■ **What you will do**:
Retype the entries exactly, but skip the pictures.

■ **Available data**:
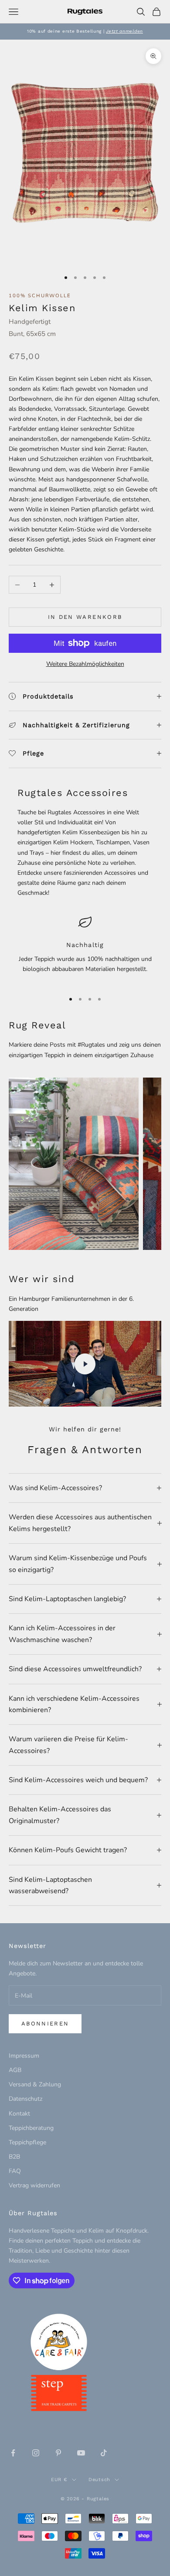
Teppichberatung (31, 2128)
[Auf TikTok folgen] (103, 2452)
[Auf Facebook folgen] (13, 2452)
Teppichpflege (27, 2142)
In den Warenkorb (85, 617)
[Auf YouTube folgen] (81, 2452)
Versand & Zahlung (35, 2084)
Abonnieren (45, 2023)
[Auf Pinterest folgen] (58, 2452)
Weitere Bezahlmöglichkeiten (85, 664)
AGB (15, 2070)
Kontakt (19, 2113)
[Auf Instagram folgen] (35, 2452)
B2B (14, 2157)
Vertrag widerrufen (34, 2185)
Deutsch (99, 2479)
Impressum (24, 2056)
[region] (85, 949)
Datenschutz (25, 2099)
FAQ (15, 2171)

■ **Output for this exercise**:
Teppichberatung (31, 2128)
[Auf TikTok folgen] (103, 2452)
[Auf Facebook folgen] (13, 2452)
Teppichpflege (27, 2142)
In den Warenkorb (85, 617)
[Auf YouTube folgen] (81, 2452)
Versand & Zahlung (35, 2084)
Abonnieren (45, 2023)
[Auf Pinterest folgen] (58, 2452)
Weitere Bezahlmöglichkeiten (85, 664)
AGB (15, 2070)
Kontakt (19, 2113)
[Auf Instagram folgen] (35, 2452)
B2B (14, 2157)
Vertrag widerrufen (34, 2185)
Deutsch (99, 2479)
Impressum (24, 2056)
[region] (85, 949)
Datenschutz (25, 2099)
FAQ (15, 2171)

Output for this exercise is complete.